First, as seen from these plots, the largest proportion of each countries’ the population (bar plots, y-right-axis), is mainly found in units where the calculated industrial presence is below 40%. As the share of industrial areas increases, the average population decreases, reaching values equal or below 20% for most countries. Second, by analyzing the distribution of the REE (line/point y-left-axis), one of the general trends we can observe, is that the majority of the proxy layers produced errors of overestimation across all ranges of industrial share (points above the “0” horizontal line). Errors of underestimations, produced mainly by the BV (light blue) and BV-IS (green) proxy layers, can be seen in some countries, especially in validation units with an industrial share lower than 20%, and in some few cases in ranges higher than 80%. Accordingly, for the majority of the countries, the BV-IS proxy layer produced overall the lowest REE. While for most countries, this tendency started from validation units with industrial share larger than 20%, improvements over the BM (yellow), BF (black) and the BV (light blue) proxy layers became more pronounced in units with industrial share >40%. For the BM, BF and BV proxy layer, the largest (visible) overestimations are present in units with more than 60% of industrial share. In these units, the BV-IS proxy layer reduces the overestimations by as much as 700%, reaching either overestimations or underestimation in the range of 25–50%.

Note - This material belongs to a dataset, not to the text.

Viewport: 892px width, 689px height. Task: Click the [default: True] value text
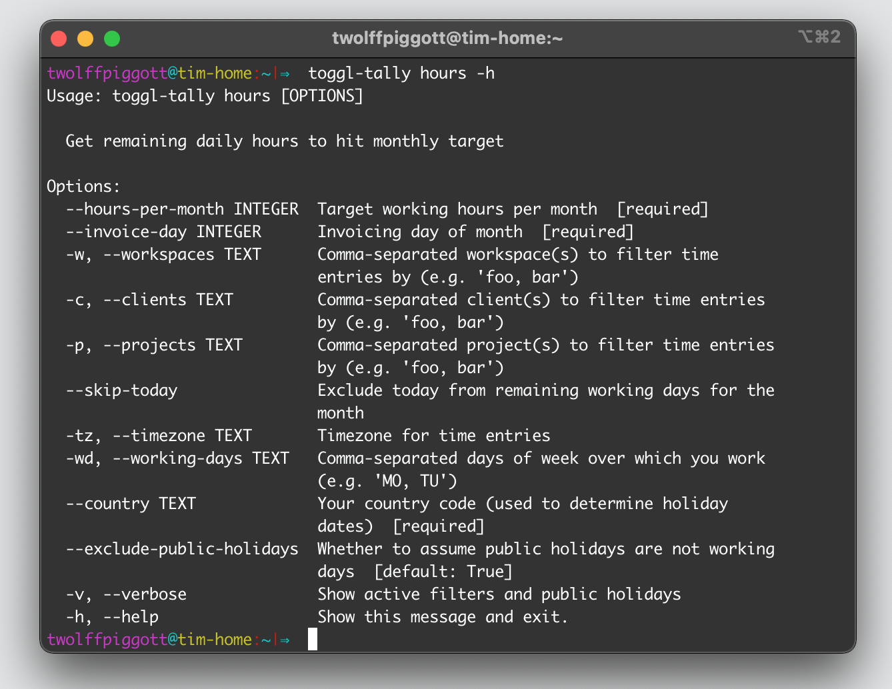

This behaviour, however, is different in units with industrial shares lower than 20%. For most of the countries, the BV proxy layer produced the smallest errors (underestimation) in the range of 10–15%, followed by BF and BM proxy layers, respectively. Finally, while the REE increased with increasing values of the industrial share for the BM, BF and BV layer, the errors reported by the BV-IS were consistently more stable, remaining systematically between −50% and 100% error ranges, in comparison with the other proxy layers, were errors reached overestimation higher than 400%.

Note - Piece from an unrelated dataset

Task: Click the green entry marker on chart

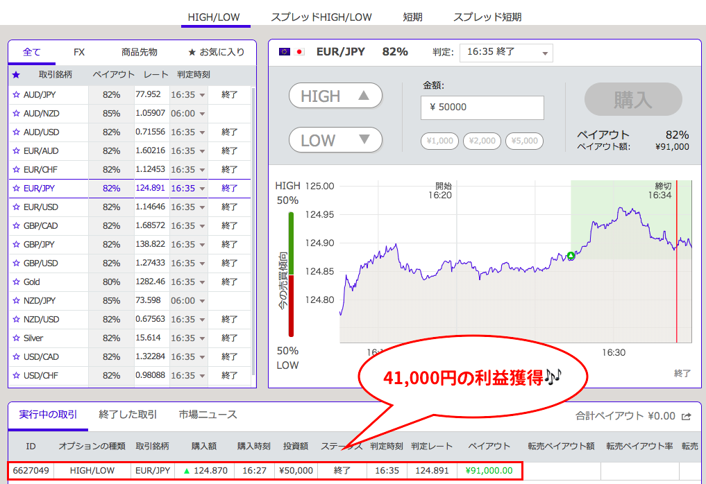Action: [x=571, y=256]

Finally, to evaluate the distribution of error across all countries, Figure 15 shows the share of total population that fell within different REE ranges according to each proxy layer summarized at the Pan-European scale. At this level of evaluation, it is possible to observe that the BV-IS proxy layer estimates close to half of the population with errors ranging from −25% to 25%, with most errors being of underestimation. Comparably, within the same ranges, the BM, BF and BV proxy layers (inner to outer donuts) estimate 37%, 40% and 47% of the population, respectively, also with a tendency to underestimate.

Accordingly, with the BV-IS the second largest proportion of the population (~30%) was estimated with errors ranging from ± (25% to 50%), ~11% was estimated with errors ranging from ± (50% to 75%), ~3% was estimated with errors ranging from ± (75% to 100%), and ~3% with errors >100%. For the BM proxy layer, ~32% of the population was estimated with errors ranging from ± (25% to 50%), ~20% was estimated with errors ranging from ± (50% to 75%), ~7% was estimated with errors ranging from ± (75% to 100%), and ~5% with errors >100%. For the BF proxy layer, ~30% of the population was estimated with errors ranging from ± (25% to 50%), ~20% was estimated with errors ranging from ± (50% to 75%), ~6% was estimated with errors ranging from ± (75% to 100%), and ~5% with errors >100%. Finally, for the BV proxy layer, ~32% of the population was estimated with errors ranging from ± (25% to 50%), ~13% was estimated with errors ranging from ± (50% to 75%), ~5% was estimated with errors ranging from ± (75% to 100%), and ~4% with errors >100%.

4. Discussion

4.1. Industrial and Non-Industrial Classification of Built-Up Settlements Using Random Forest

The results of the classification tasks reveal that spatial metrics derived solely from the WSF3D dataset in combination with an RF classifier can be used to effectively identify and discriminate industrial versus non-industrial settlement use over large territorial extents. First, according to the results presented in Figure 8 and Figure 9, for most countries, the binary maps produced on the basis of the FM-RM models showed good agreement with the reference datasets in terms of the share of built-up settlements belonging to one or the other class. According to the standard interpretation of the Pearson’s’ correlation metric in the context of intraclass correlation [81], the agreement between the refence and predicted maps was- between “fair” (0.4–0.59) and “good” (0.6–0.74) for all countries, highlighting the overall robustness of the presented approach.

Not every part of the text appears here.